Il surfe depuis l'âge de 4 ans. Kevin Bourez, le frère cadet de Michel Bourez tentera à nouveau sa chance lors des trials de la Billabong Pro à Teahupoo lundi et mardi.

Polynésie 1ère, N.S. Publié le

Il avait dû mettre sa carrière entre parenthèses pendant un an suite à un grave accident en 2014. Le revoilà sur le devant de la scène, poussé par son frère pour réaliser son rêve, remporter la Billabong Pro Tahiti.

Il surfe dans le sillon de son frère, Michel. Kevin Bourez a tout pour devenir un surfeur pro. Il aime surtout de gros tubes mais pas forcément de grosses vagues. Michel Bourez, surfeur professionnel, connait bien les points forts de son petit frère : "C'est quelqu'un qui sait très bien tuber, il est très à l'aise à Teahupo'o. Il est très bon dans les grosses conditions. C'est un compétiteur redoutable pour les trials, si les conditions le permettent." 

Aujourd’hui, il a un objectif en tête, montrer qu’il est au meilleur de sa forme et aussi à quel point il connait le spot de Teahupoo. Eliminer tous ses rivaux étrangers chez lui, serait son rêve."j'aime vraiment surfer cette vague, je la connais bien confie-t-il. Faire une compétition avec les meilleurs surfeurs locaux et internationnaux, c'est très motivant pour moi."
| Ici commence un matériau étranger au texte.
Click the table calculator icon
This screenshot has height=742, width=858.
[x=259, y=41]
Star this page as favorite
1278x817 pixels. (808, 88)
Kévin fait preuve de beaucoup de courage. Il a en effet frôlé la mort en 2014 durant les trials. Il a été hospitalisé une semaine et n’est reparti sur l’eau qu’un an après. "J’avais la mâchoire cassée au niveau de la mandibule et du menton, déclare-t-il. L’os frontal était cassé également. Le visage lacéré, des dents tordues et une entorse des cervicales et tout ça une semaine avant mes 21 ans…une cinquantaine de points sur le visage et dans la bouche. J’ai dû faire de l’orthodontie et manger à la paille pendant presque 9 semaines après l’accident. Aujourd’hui, un an et demi après, j’ai toujours des douleurs aux cervicales et j’ai mes cicatrices qui disparaissent peu à peu (bien que toujours assez visibles). J’aurai pu perdre mon œil, mourir ou pire être tétraplégique, mais au lieu de ça je suis toujours là et très reconnaissant d’être en vie."
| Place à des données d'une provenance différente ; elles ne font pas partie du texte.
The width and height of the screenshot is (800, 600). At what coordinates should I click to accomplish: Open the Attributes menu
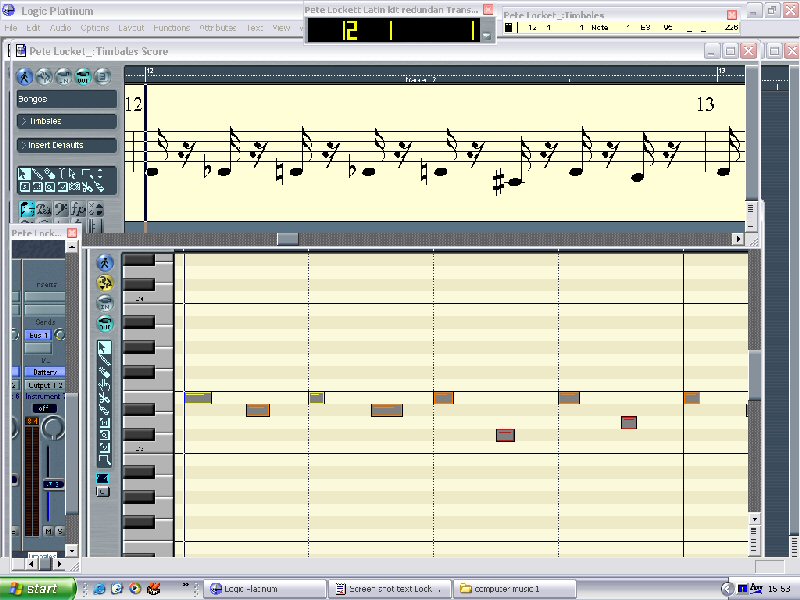pyautogui.click(x=218, y=28)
Malgré ces incidents, Kévin n'a a aucun moment songé à arrêté le surf. Il se donne un an pour surfer et faire des photos, des vidéos et se faire connaître sur les réseaux sociaux. Il verra ensuite ce qu’on lui propose. Il ne compte pas passer pro comme son frère, mais il n’abandonnera jamais sa passion. Plus tard, il aimerait vendre du matériel de sport. Dans le pire des cas, l’obtention de son master 2 en sport management lui permettra d'exercer le métier de professeur de sport, comme son père.